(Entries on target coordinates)
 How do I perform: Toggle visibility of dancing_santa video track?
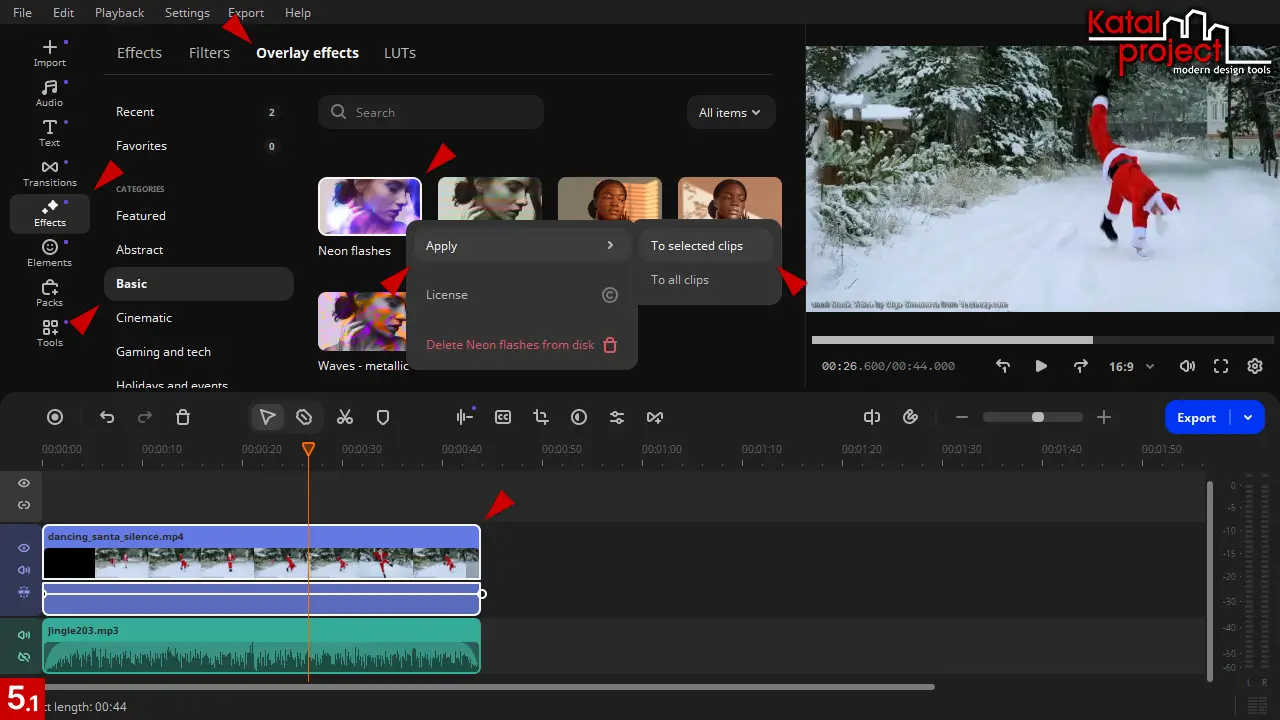[24, 548]
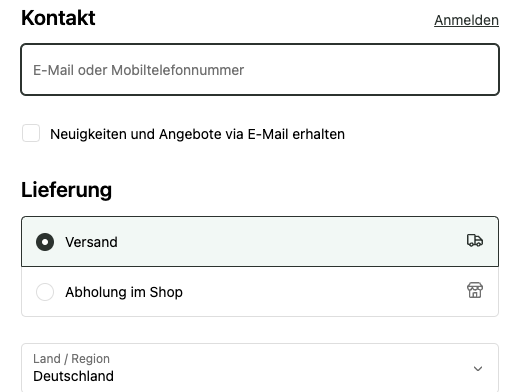Image resolution: width=520 pixels, height=392 pixels.
Task: Click the Anmelden link
Action: (x=466, y=20)
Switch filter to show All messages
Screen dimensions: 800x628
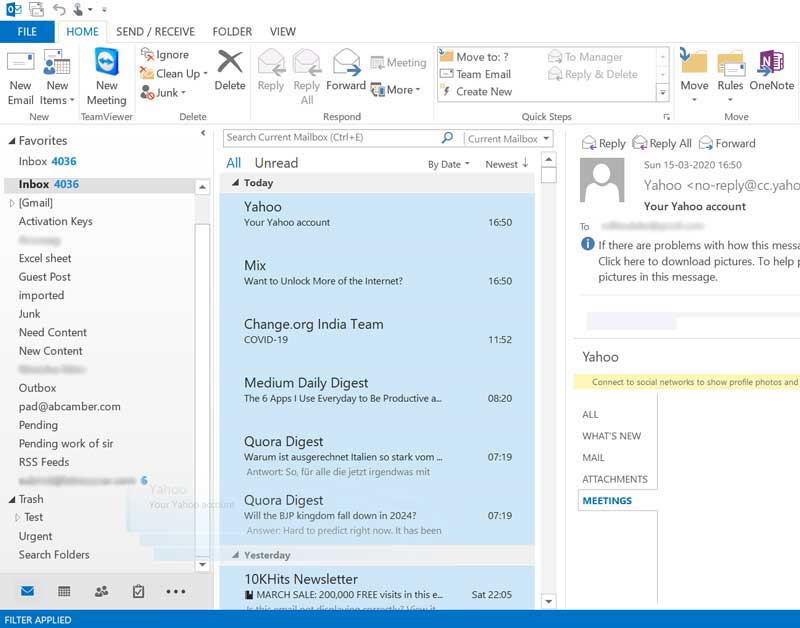click(x=233, y=163)
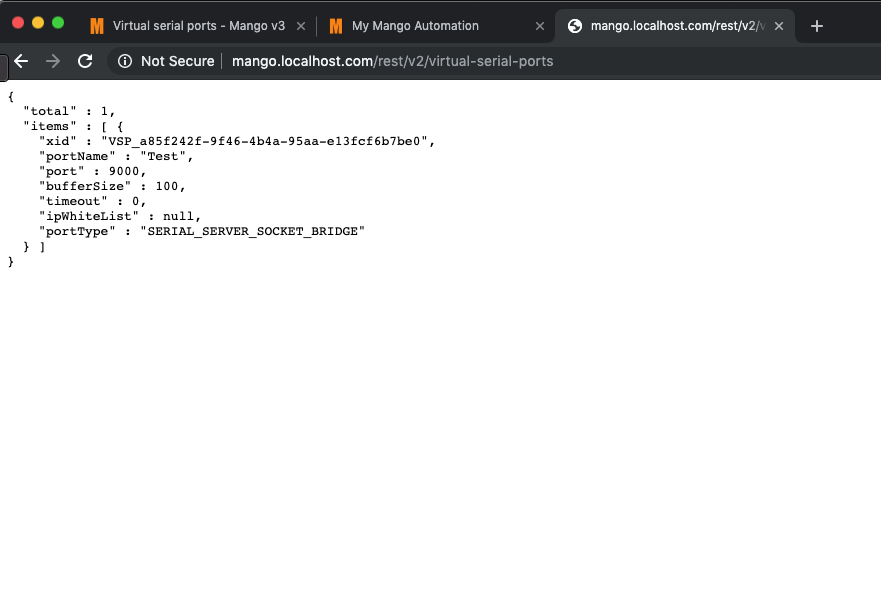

◆ WHAT IS EXPECTED
Repeat all of the data above line for line, leaving out the pictures.

◆ RESULT FOR THIS TASK
 How do I perform: Toggle visibility of dancing_santa video track?
[24, 548]
Image resolution: width=520 pixels, height=392 pixels.
Task: Click the Anmelden link
Action: (x=466, y=20)
Switch filter to show All messages
Screen dimensions: 800x628
click(x=233, y=163)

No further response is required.